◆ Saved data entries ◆
Start of Block

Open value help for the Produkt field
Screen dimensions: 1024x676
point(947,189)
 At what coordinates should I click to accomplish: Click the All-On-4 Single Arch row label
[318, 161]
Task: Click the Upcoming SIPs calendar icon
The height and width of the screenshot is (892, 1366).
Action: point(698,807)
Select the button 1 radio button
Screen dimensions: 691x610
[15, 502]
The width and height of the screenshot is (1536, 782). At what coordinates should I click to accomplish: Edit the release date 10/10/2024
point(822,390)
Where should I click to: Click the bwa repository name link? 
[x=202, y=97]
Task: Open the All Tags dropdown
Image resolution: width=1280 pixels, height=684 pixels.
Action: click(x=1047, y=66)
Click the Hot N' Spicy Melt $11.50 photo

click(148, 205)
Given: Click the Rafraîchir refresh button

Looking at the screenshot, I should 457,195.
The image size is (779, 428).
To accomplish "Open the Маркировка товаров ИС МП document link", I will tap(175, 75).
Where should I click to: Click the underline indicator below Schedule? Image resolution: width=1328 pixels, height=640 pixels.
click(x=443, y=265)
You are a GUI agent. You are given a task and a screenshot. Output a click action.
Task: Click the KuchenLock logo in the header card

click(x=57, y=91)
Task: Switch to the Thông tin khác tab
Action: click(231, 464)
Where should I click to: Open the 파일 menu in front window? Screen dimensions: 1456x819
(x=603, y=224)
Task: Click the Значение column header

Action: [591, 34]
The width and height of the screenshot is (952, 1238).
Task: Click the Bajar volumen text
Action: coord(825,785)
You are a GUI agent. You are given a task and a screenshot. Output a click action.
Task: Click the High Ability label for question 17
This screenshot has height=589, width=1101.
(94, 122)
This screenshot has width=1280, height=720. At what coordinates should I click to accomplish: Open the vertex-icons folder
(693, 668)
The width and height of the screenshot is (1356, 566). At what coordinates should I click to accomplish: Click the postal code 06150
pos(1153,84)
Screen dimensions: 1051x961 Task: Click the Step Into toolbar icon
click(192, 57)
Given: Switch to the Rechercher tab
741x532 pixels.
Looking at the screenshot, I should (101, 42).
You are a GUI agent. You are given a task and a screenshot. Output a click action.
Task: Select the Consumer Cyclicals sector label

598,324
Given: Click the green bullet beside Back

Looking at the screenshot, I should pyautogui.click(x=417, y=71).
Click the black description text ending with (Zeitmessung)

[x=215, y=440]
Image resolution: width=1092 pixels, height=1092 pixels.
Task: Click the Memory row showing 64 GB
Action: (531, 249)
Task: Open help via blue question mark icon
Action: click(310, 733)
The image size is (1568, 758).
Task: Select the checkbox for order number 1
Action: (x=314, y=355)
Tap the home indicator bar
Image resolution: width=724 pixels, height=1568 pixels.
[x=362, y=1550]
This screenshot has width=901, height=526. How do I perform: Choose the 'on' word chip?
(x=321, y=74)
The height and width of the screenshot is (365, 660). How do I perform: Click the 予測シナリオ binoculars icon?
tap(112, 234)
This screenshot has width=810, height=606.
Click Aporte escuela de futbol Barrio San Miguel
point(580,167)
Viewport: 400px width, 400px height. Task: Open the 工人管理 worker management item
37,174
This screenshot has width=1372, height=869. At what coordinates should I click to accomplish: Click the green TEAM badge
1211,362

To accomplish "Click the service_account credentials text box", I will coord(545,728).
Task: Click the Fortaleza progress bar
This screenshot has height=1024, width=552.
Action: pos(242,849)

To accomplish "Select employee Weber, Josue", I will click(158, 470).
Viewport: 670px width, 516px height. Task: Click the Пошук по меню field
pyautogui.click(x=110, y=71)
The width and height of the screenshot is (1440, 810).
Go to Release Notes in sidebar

End of Block

Set all of the entries down again, exactly as they were given.

◆ Solution below ◆
Open value help for the Produkt field
Screen dimensions: 1024x676
point(947,189)
 At what coordinates should I click to accomplish: Click the All-On-4 Single Arch row label
[318, 161]
Task: Click the Upcoming SIPs calendar icon
The height and width of the screenshot is (892, 1366).
Action: point(698,807)
Select the button 1 radio button
Screen dimensions: 691x610
[15, 502]
The width and height of the screenshot is (1536, 782). At what coordinates should I click to accomplish: Edit the release date 10/10/2024
point(822,390)
Where should I click to: Click the bwa repository name link? 
[x=202, y=97]
Task: Open the All Tags dropdown
Image resolution: width=1280 pixels, height=684 pixels.
Action: click(x=1047, y=66)
Click the Hot N' Spicy Melt $11.50 photo

click(148, 205)
Given: Click the Rafraîchir refresh button

Looking at the screenshot, I should 457,195.
The image size is (779, 428).
To accomplish "Open the Маркировка товаров ИС МП document link", I will tap(175, 75).
Where should I click to: Click the underline indicator below Schedule? Image resolution: width=1328 pixels, height=640 pixels.
click(x=443, y=265)
You are a GUI agent. You are given a task and a screenshot. Output a click action.
Task: Click the KuchenLock logo in the header card

click(x=57, y=91)
Task: Switch to the Thông tin khác tab
Action: click(231, 464)
Where should I click to: Open the 파일 menu in front window? Screen dimensions: 1456x819
(x=603, y=224)
Task: Click the Значение column header

Action: [591, 34]
The width and height of the screenshot is (952, 1238).
Task: Click the Bajar volumen text
Action: coord(825,785)
You are a GUI agent. You are given a task and a screenshot. Output a click action.
Task: Click the High Ability label for question 17
This screenshot has height=589, width=1101.
(94, 122)
This screenshot has width=1280, height=720. At what coordinates should I click to accomplish: Open the vertex-icons folder
(693, 668)
The width and height of the screenshot is (1356, 566). At what coordinates should I click to accomplish: Click the postal code 06150
pos(1153,84)
Screen dimensions: 1051x961 Task: Click the Step Into toolbar icon
click(192, 57)
Given: Switch to the Rechercher tab
741x532 pixels.
Looking at the screenshot, I should (101, 42).
You are a GUI agent. You are given a task and a screenshot. Output a click action.
Task: Select the Consumer Cyclicals sector label

598,324
Given: Click the green bullet beside Back

Looking at the screenshot, I should pyautogui.click(x=417, y=71).
Click the black description text ending with (Zeitmessung)

[x=215, y=440]
Image resolution: width=1092 pixels, height=1092 pixels.
Task: Click the Memory row showing 64 GB
Action: (531, 249)
Task: Open help via blue question mark icon
Action: click(310, 733)
The image size is (1568, 758).
Task: Select the checkbox for order number 1
Action: (x=314, y=355)
Tap the home indicator bar
Image resolution: width=724 pixels, height=1568 pixels.
[x=362, y=1550]
This screenshot has width=901, height=526. How do I perform: Choose the 'on' word chip?
(x=321, y=74)
The height and width of the screenshot is (365, 660). How do I perform: Click the 予測シナリオ binoculars icon?
tap(112, 234)
This screenshot has width=810, height=606.
Click Aporte escuela de futbol Barrio San Miguel
point(580,167)
Viewport: 400px width, 400px height. Task: Open the 工人管理 worker management item
37,174
This screenshot has width=1372, height=869. At what coordinates should I click to accomplish: Click the green TEAM badge
1211,362

To accomplish "Click the service_account credentials text box", I will coord(545,728).
Task: Click the Fortaleza progress bar
This screenshot has height=1024, width=552.
Action: pos(242,849)

To accomplish "Select employee Weber, Josue", I will click(158, 470).
Viewport: 670px width, 516px height. Task: Click the Пошук по меню field
pyautogui.click(x=110, y=71)
The width and height of the screenshot is (1440, 810).
Go to Release Notes in sidebar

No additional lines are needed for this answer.